第一百一十八章李典進城
一進入絳邑縣城範圍,李典等人就察覺到某些異樣,官道上的流民絡繹不絕,不少人拖妻帶子的向著絳邑而去,看到這隊盔甲錚亮,威風凜凜的官兵,不約而同的全都避開去。
李典私下抓住幾個流民一問,才得知絳邑放糧的消息,據說是由楊縣林昆主持的,這些流民才紛紛前往。
「這個林昆到底要做什麼,在楊縣放糧,在這也……」
李典剛自語兩句,隨即醒悟閉口不言,看了看眼前衣衫襤褸,神情恐懼的流民,心中多少有些感觸。他也是窮人出身,若不是練了一身武藝被衛家看上,估計現在還在為一日三餐奔忙。
「你們走吧!」
幾個流民如蒙大赦,連滾帶爬的跑開,神情驚喜的猶如死裡逃生一般。
將絳邑放糧的消息告知候選三人後,後者商量一番,都對絳邑的存糧有了窺視之心,立馬加快行軍速度。
在離絳邑縣城還有五里的地方,他們看到第一個粥棚。
棚子很簡陋,一看就是匆匆搭建,好多地方都是空的,可地方很大,中間支起十口大鍋,裡面濃濃的米粥香飄出老遠,讓人不自覺的咽了一口口水。
棚子周圍本來圍了一大群流民,當李典這隊官兵一出現,不知誰呼啦一聲,流民紛紛躲避,讓出棚子入口。
幾個身穿公人服,正在派放米粥的衙役跑了出來,對著打頭的兵丁道:「你們是聞喜來的官兵吧?文先公子已經在城內備下酒宴,請諸位自去!」
李典越眾而出,死死盯住這幾個衙役,聲音冷厲的問道:「你們怎麼知道我們是聞喜來的?澮水橋為何會被毀棄?」
這幾個衙役一怔,好半天才由一個年紀大的老衙役磕磕巴巴的說道:「昨日文先公子派人來傳話,說聞喜縣得知本縣叛亂一事,特派兵前來協助平亂,至於澮水橋被毀一事,我等實不知情,還請這位將軍明鑒。」
李典沉吟片刻,冷哼一聲,一把指住這個衙役:「你頭前帶路,我等要立即見到文先公子!」
老衙役看了看周圍虎視眈眈的士兵,露出几絲恐懼,不敢反對,對粥棚其他公人交代了幾句,加入李典隊伍頭前帶路。
隊伍一路開過,沿途流民真是雞飛狗跳,一片慌亂。
當李典等人離開第一座粥棚后,原本躲在附近的流民又陸續的走出來,從衙役手中繼續接粥喝,化裝成流民的林昆也夾雜在其中,端著碗接了一碗粥走到旁邊,不過片刻,徐晃和賈逵也端了碗粥過來。

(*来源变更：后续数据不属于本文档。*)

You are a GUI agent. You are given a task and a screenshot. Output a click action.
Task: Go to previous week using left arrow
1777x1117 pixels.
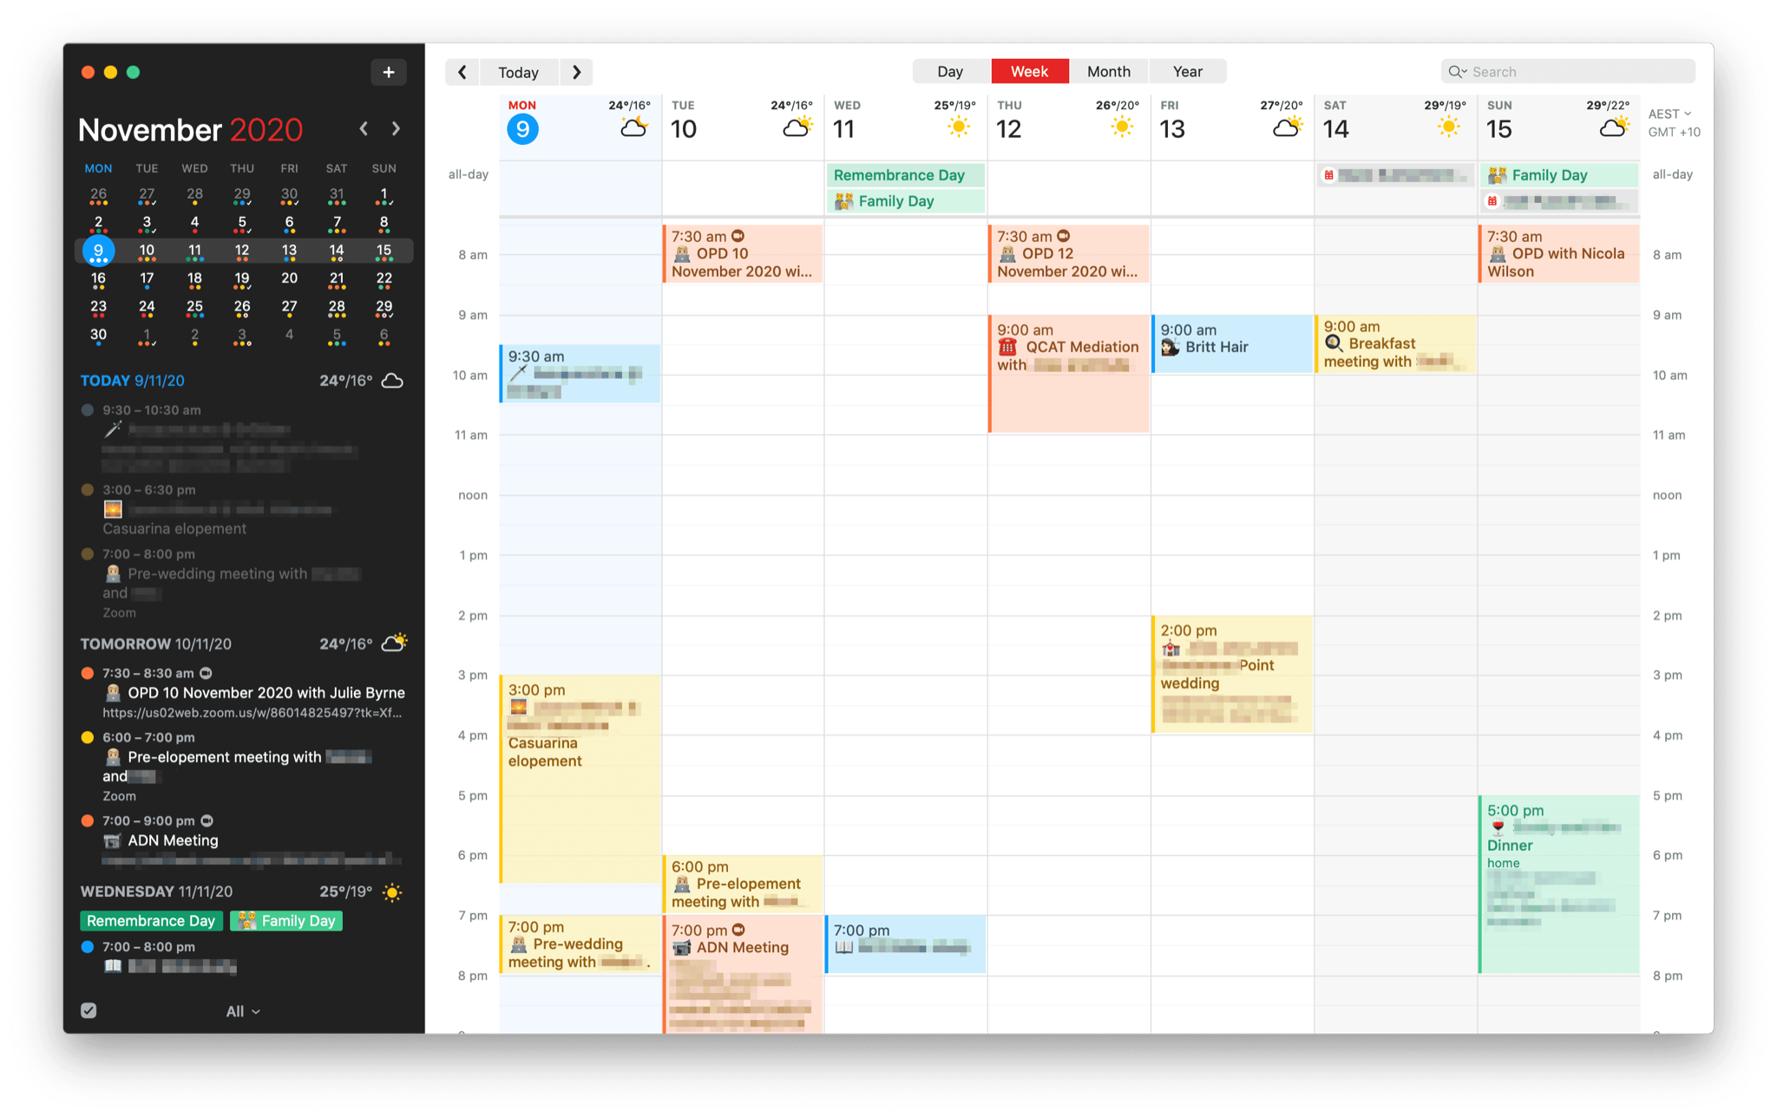pyautogui.click(x=462, y=72)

林昆一邊喝著粥,一邊低聲道:「先前我們猜測有誤,衛家不是想殺死楊文先,而是想抓住他,估計是想和楊家談判!難怪會先發來公文,想是以為楊文先真的在絳邑,想用這個辦法將計就計的絆住他,好方便他們行事。」
徐晃點點頭,贊同道:「公子所言不差,看他們來的速度如此快,應該是早就從聞喜出發,估計是聞知絳邑變故后才發出公文,想讓我們措手不及。若真如此,這隊官兵當是衛家私兵所扮,一般官兵那有如此雄壯威武?還有那個為首的將領,好像就是衛家那個叫李典的私兵頭領。」
「未必,若是衛家私兵所扮,那就是和楊家直接撕破臉,楊奉都只敢和白波谷勾搭,給衛家製造麻煩,不敢直接以私兵對抗,以衛弘那個老狐狸稟性,不到最後一刻絕對不會圖窮匕現,估計又是從那裡找來的替死鬼。小理這個李典十有**是個幌子,還記得上次將韓浩他們逼退的隊伍嗎?」林昆對著熱粥吹了一口氣,若有所思。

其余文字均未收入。